Percentage: Approximately 10.6%

(b) 1. Sole power to vote or direct vote: 2,266,063

  1. Shared power to vote or direct vote: 0

  2. Sole power to dispose or direct the disposition: 2,266,063

  3. Shared power to dispose or direct the disposition: 0

(c) The transactions in the Shares by Starboard Value LP through the Starboard Value LP Account and on behalf of each of Starboard V&O Fund, Starboard S LLC and Starboard C LP since the filing of Amendment No. 4 to the Schedule 13D are set forth in Schedule A and are incorporated herein by reference.

G. Starboard Value GP

(a) Starboard Value GP, as the general partner of Starboard Value LP, may be deemed the beneficial owner of the (i) 1,349,702 Shares owned by Starboard V&O Fund, (ii) 302,157 Shares owned by Starboard S LLC, (iii) 163,927 Shares owned by Starboard C LP and (iv) 450,277 Shares held in the Starboard Value LP Account .

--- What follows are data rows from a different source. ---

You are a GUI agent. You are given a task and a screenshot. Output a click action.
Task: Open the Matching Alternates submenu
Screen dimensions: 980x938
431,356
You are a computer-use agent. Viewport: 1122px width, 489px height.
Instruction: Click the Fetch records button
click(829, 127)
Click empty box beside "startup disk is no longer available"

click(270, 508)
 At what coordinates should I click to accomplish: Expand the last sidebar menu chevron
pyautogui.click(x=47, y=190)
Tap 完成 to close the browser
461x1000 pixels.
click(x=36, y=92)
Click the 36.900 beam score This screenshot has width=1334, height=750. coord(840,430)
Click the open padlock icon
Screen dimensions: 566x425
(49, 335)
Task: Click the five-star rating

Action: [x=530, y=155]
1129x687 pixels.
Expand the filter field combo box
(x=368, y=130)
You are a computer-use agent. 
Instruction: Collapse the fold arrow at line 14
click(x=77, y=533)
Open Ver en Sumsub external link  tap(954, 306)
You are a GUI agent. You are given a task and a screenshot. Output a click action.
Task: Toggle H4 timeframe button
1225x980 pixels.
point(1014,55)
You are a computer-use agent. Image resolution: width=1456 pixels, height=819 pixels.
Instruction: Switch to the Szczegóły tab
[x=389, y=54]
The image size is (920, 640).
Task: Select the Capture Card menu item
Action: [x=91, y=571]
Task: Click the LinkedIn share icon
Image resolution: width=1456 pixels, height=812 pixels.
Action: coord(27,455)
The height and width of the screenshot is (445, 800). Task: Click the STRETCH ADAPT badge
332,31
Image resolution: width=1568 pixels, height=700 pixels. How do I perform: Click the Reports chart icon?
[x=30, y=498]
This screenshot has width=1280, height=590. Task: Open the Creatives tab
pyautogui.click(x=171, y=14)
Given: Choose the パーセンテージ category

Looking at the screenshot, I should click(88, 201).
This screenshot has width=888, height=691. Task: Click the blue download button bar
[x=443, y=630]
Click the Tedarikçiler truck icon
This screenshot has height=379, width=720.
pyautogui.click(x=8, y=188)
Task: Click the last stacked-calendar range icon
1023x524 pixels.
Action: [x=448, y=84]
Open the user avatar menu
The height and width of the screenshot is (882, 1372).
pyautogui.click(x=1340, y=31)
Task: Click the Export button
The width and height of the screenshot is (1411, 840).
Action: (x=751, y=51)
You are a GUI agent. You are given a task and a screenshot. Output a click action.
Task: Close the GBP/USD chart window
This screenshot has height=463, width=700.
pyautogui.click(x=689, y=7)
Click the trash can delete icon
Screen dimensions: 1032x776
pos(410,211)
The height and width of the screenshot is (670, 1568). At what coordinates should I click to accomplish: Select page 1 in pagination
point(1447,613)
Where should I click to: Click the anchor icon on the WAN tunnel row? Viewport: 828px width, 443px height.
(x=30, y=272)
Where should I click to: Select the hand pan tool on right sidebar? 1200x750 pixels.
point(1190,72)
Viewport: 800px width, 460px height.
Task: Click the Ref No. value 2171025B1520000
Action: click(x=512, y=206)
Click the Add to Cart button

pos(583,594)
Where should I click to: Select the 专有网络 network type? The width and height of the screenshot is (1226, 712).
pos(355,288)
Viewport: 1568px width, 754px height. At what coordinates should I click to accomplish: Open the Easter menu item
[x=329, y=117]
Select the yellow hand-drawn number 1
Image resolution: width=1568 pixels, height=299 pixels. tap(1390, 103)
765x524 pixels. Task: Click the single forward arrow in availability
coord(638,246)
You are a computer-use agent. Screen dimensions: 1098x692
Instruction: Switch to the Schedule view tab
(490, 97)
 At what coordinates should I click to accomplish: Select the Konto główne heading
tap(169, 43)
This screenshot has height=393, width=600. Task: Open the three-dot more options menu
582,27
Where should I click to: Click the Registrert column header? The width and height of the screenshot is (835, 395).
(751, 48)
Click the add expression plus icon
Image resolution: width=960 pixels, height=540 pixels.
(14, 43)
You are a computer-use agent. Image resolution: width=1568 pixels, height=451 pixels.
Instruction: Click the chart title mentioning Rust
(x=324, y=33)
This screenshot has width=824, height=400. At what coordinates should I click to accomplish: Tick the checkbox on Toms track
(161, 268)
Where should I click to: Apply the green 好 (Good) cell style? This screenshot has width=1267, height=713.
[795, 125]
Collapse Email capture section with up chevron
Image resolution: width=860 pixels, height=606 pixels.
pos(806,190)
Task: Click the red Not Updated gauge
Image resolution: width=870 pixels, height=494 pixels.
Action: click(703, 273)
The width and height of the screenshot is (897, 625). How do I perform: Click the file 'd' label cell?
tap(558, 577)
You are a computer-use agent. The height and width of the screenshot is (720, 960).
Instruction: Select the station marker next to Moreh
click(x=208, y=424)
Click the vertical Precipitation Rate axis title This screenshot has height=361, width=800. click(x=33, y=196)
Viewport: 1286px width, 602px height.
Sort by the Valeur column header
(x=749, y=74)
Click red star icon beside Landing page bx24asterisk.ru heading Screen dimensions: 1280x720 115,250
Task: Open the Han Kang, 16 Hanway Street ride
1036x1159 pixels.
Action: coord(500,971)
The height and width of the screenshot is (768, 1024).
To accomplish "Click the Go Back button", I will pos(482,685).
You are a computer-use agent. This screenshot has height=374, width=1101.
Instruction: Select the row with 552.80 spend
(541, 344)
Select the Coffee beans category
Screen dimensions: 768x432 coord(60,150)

Percentage: Approximately 10.6%

(b) 1. Sole power to vote or direct vote: 2,266,063

  1. Shared power to vote or direct vote: 0

  2. Sole power to dispose or direct the disposition: 2,266,063

  3. Shared power to dispose or direct the disposition: 0

(c) Starboard Value GP has not entered into any transactions in the Shares since the filing of Amendment No. 4 to the Schedule 13D. The transactions in the Shares on behalf of each of Starboard V&O Fund, Starboard S LLC, Starboard C LP and through the Starboard Value LP Account since the filing of Amendment No. 4 to the Schedule 13D are set forth in Schedule A and are incorporated herein by reference.

16

CUSIP NO. 45778Q107

H. Principal Co

(a) Principal Co, as a member of Starboard Value GP, may be deemed the beneficial owner of the (i) 1,349,702 Shares owned by Starboard V&O Fund, (ii) 302,157 Shares owned by Starboard S LLC, (iii) 163,927 Shares owned by Starboard C LP and (iv) 450,277 Shares held in the Starboard Value LP Account .

Percentage: Approximately 10.6%

(b) 1. Sole power to vote or direct vote: 2,266,063

  1. Shared power to vote or direct vote: 0

  2. Sole power to dispose or direct the disposition: 2,266,063

  3. Shared power to dispose or direct the disposition: 0

(c) Principal Co has not entered into any transactions in the Shares since the filing of Amendment No. 4 to the Schedule 13D. The transactions in the Shares on behalf of each of Starboard V&O Fund, Starboard S LLC, Starboard C LP and through the Starboard Value LP Account since the filing of Amendment No. 4 to the Schedule 13D are set forth in Schedule A and are incorporated herein by reference.

I. Principal GP

(a) Principal GP, as the general partner of Principal Co, may be deemed the beneficial owner of the (i) 1,349,702 Shares owned by Starboard V&O Fund, (ii) 302,157 Shares owned by Starboard S LLC, (iii) 163,927 Shares owned by Starboard C LP and (iv) 450,277 Shares held in the Starboard Value LP Account .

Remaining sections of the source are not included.